The Nikon D7500 is a great all round performer, which is well-suited to a range of different subjects that the average enthusiast is likely to tackle, and comes with a significant cost saving over the D500 - it’s also smaller and lighter, arguably making it a better option for travelling. 

Images directly from the camera are generally crisp, vibrant and well-detailed. Autofocusing is quick and accurate, and although there aren’t as many points as you’ll find on the D500, the coverage across the frame isn’t too different as the points on both are gathered in the centre of the frame. 

Using the Nikon D7500 is good, with a nice range of dials and buttons for enthusiasts to appreciate. You don’t have the AF joystick that you find on the D500 though, which is a shame. A 100% optical viewfinder and a tilting touch-sensitive screen are a good combination which help you to compose your images in a variety of different ways. 

Fans of action photography would be better placed with the D500 than the D7500. The D7500 has a more modest frame rate (8fps), while the single card slot is only compatible with the slower UHS-I SD cards.
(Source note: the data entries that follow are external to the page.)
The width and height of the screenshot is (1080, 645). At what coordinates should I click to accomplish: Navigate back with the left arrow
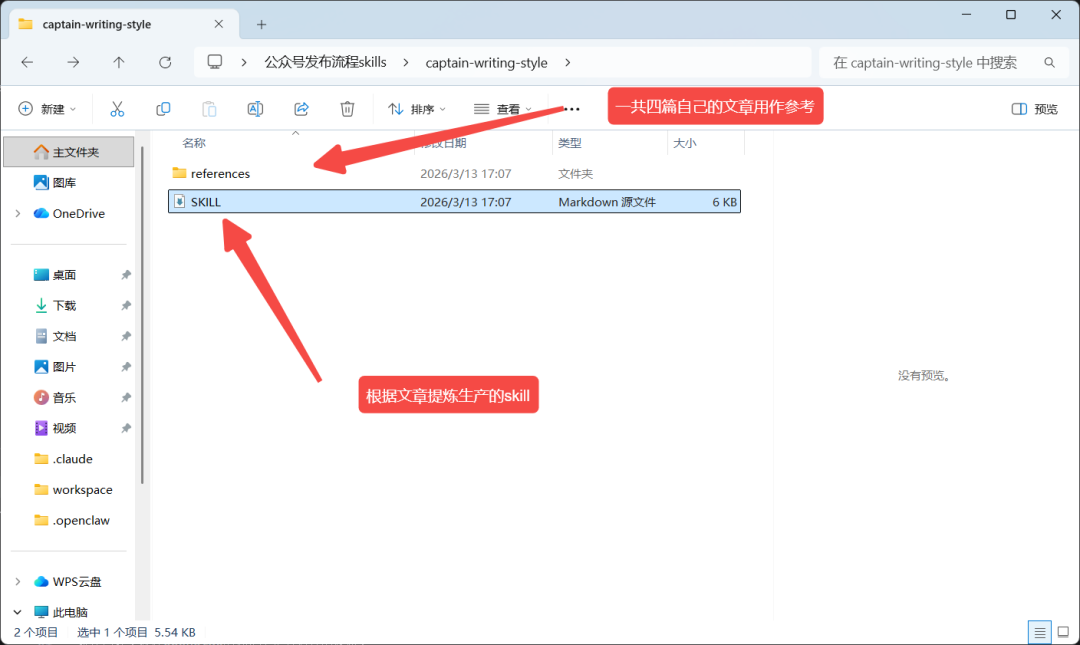[28, 63]
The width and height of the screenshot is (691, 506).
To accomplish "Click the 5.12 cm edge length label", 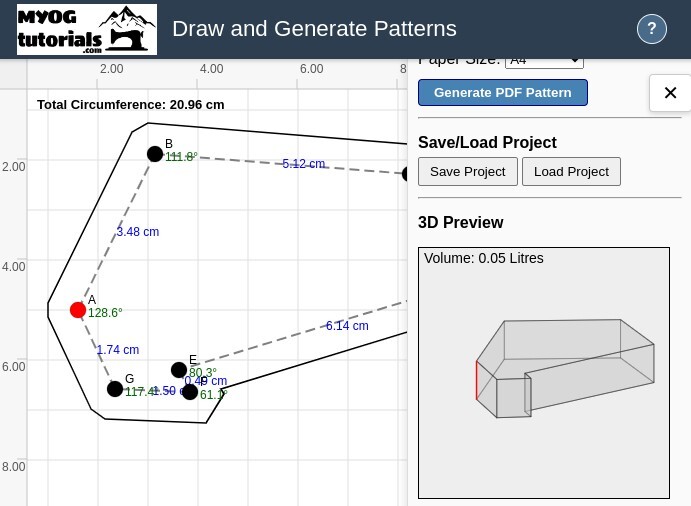I will (303, 164).
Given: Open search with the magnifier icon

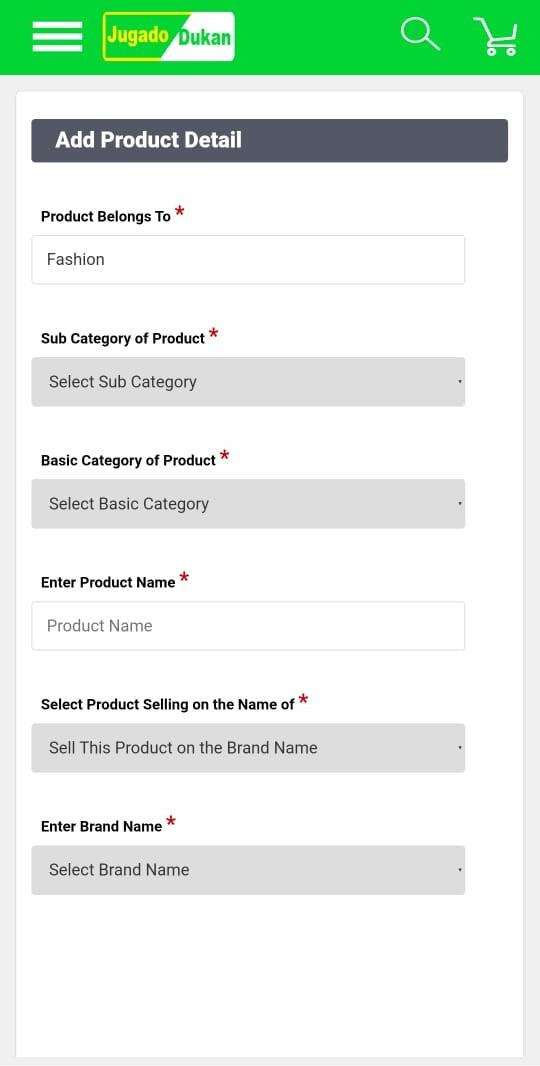Looking at the screenshot, I should point(420,34).
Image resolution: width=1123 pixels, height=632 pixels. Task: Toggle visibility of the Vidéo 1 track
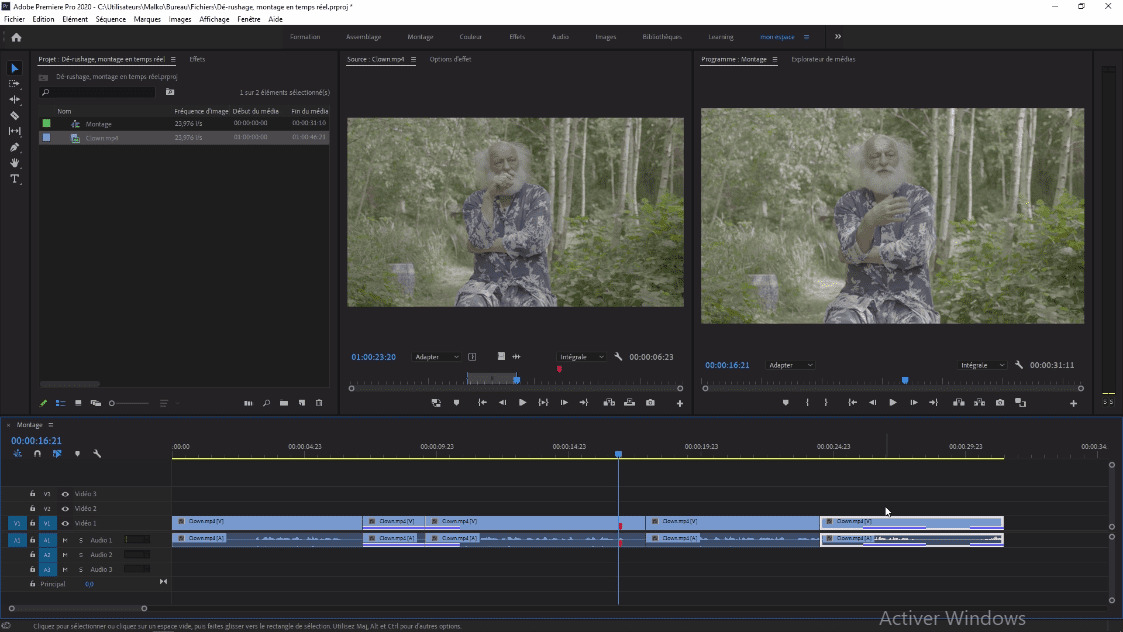click(x=65, y=523)
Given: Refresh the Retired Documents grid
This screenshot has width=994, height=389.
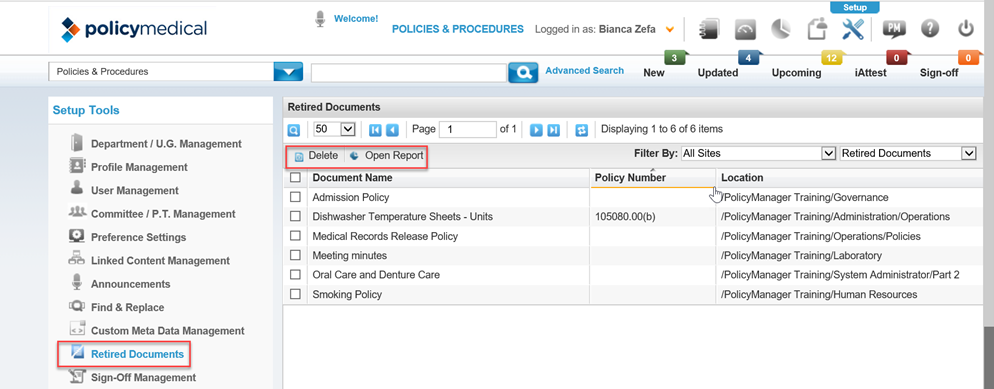Looking at the screenshot, I should pos(581,130).
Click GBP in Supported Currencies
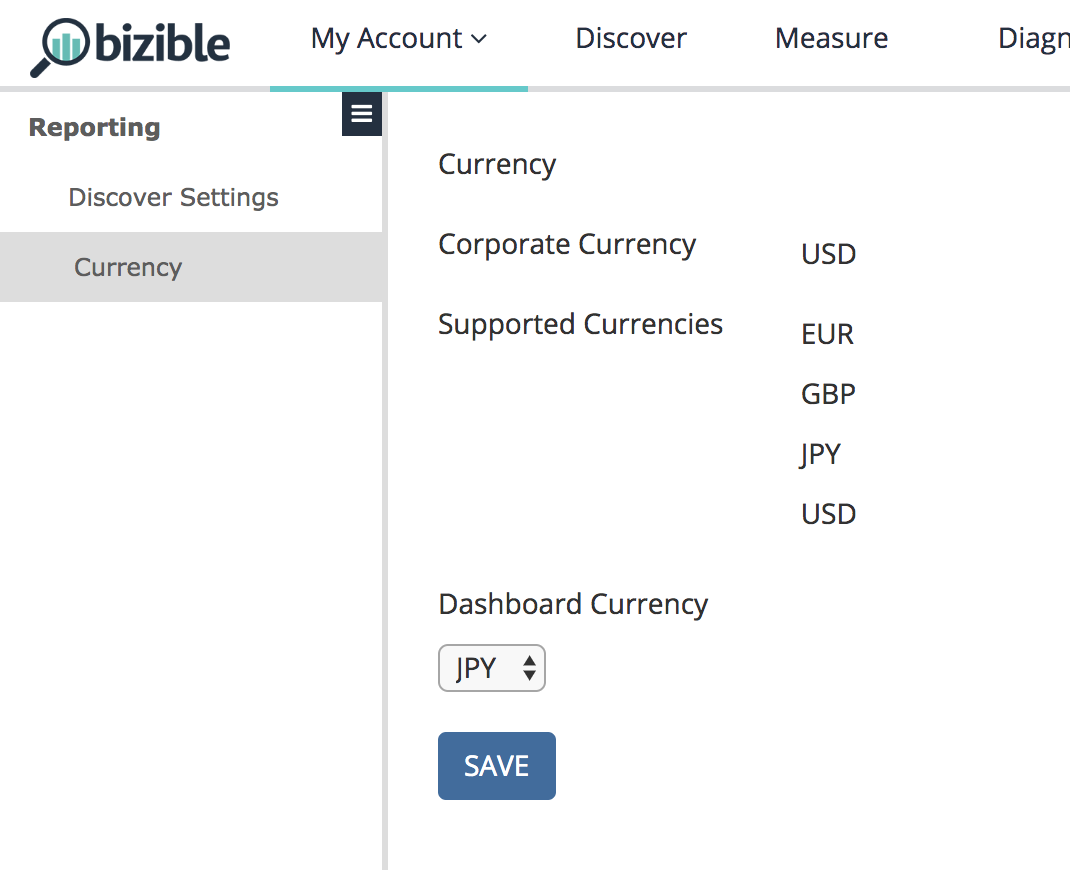The height and width of the screenshot is (870, 1070). click(x=828, y=394)
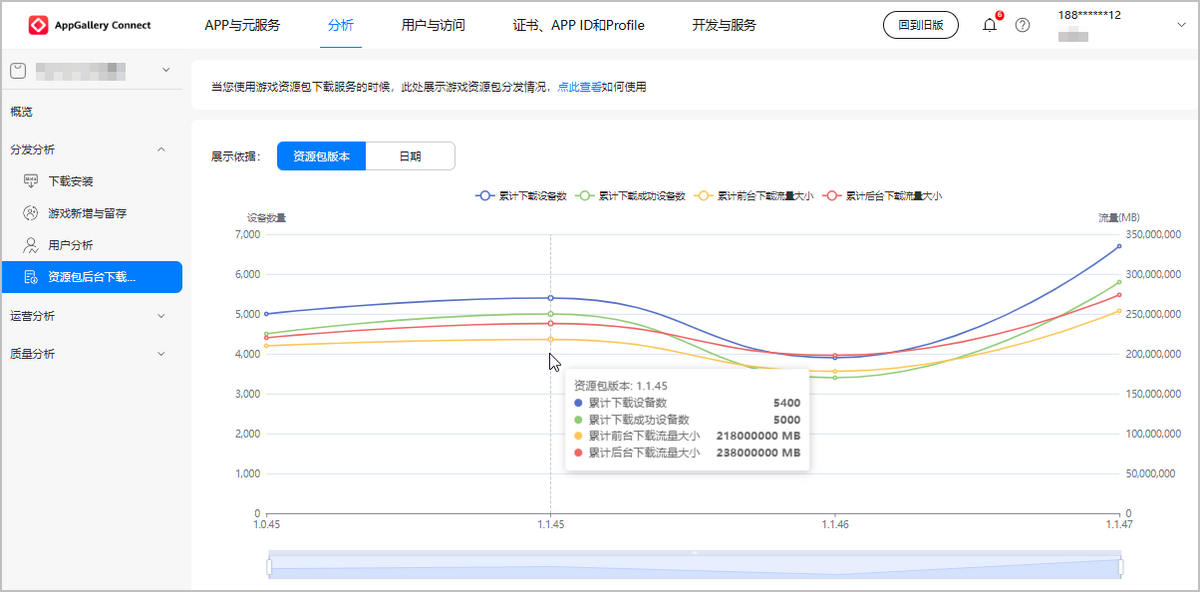Open the notification bell icon
Image resolution: width=1200 pixels, height=592 pixels.
990,25
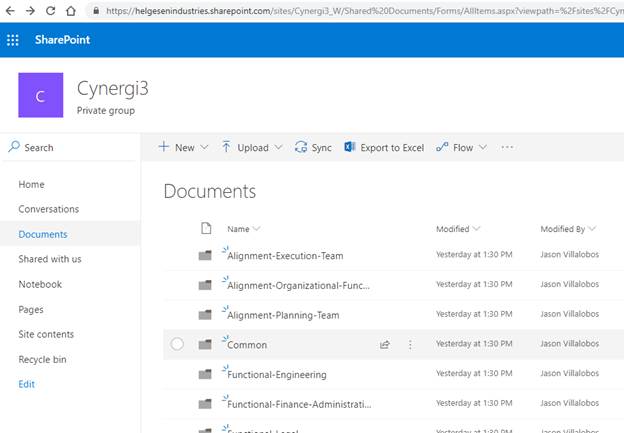Click the Cynergi3 purple site logo

click(x=41, y=96)
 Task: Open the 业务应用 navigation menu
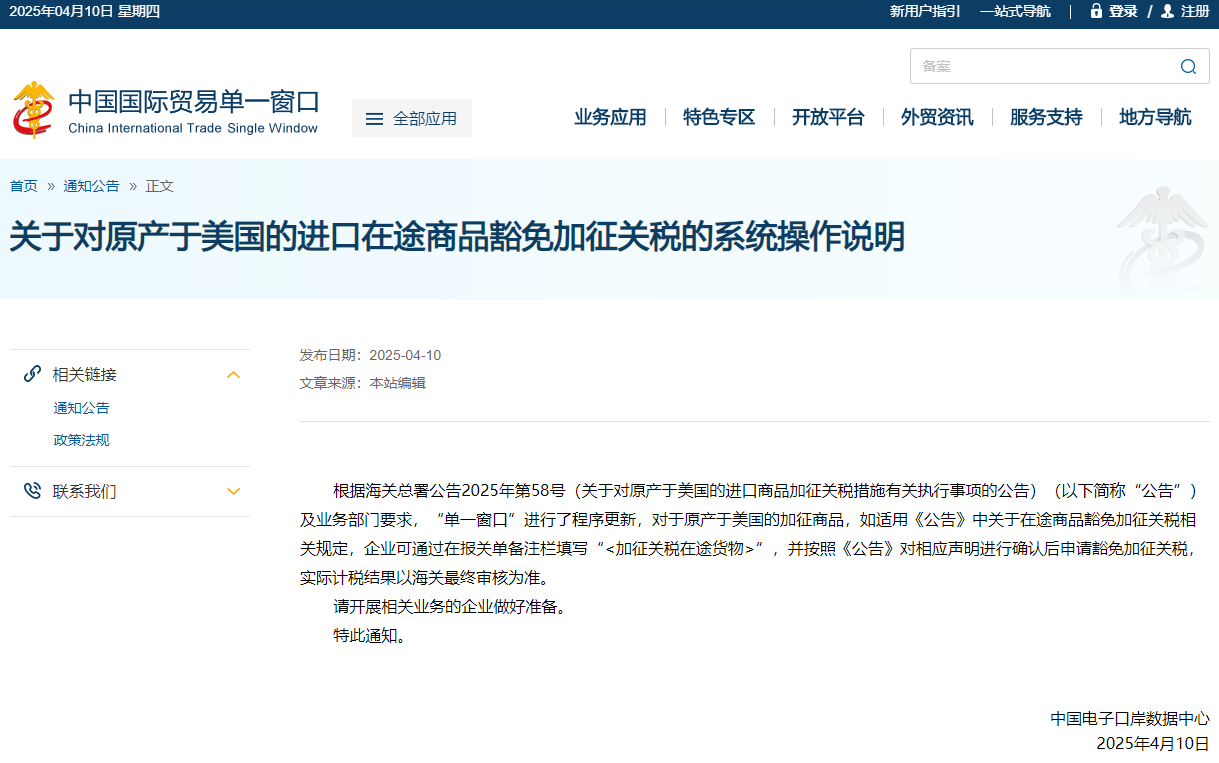click(x=610, y=117)
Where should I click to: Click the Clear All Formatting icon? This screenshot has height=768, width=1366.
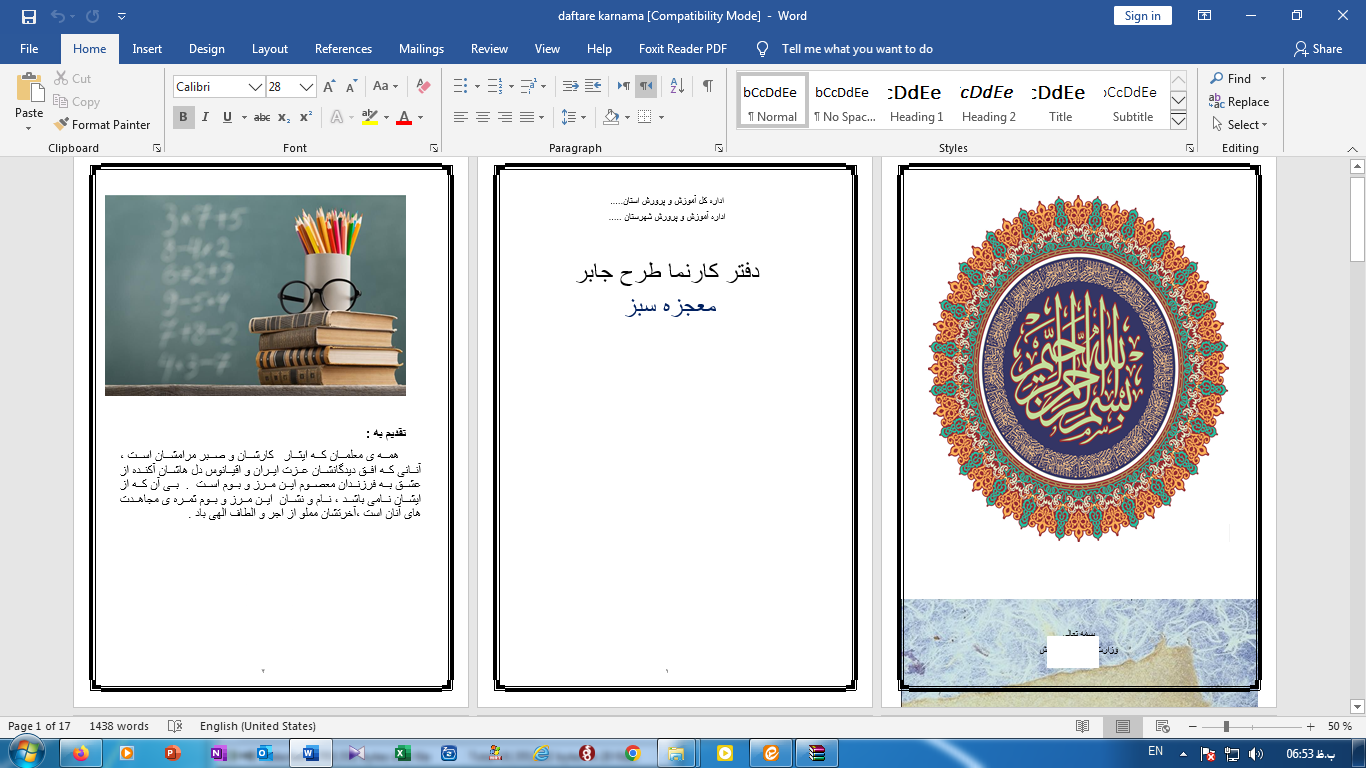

If you only shoot action occasionally however, the D7500 should be just about adequate. 

Other great features at this level include 4K video recording - something which is not yet standard on enthusiast level cameras, and a good noise performance at high ISOs. Bluetooth and Snapbridge is great - when it works - but can be a little frustrating at times when it refuses to pair, hopefully this technology will only improve as kinks get ironed out. 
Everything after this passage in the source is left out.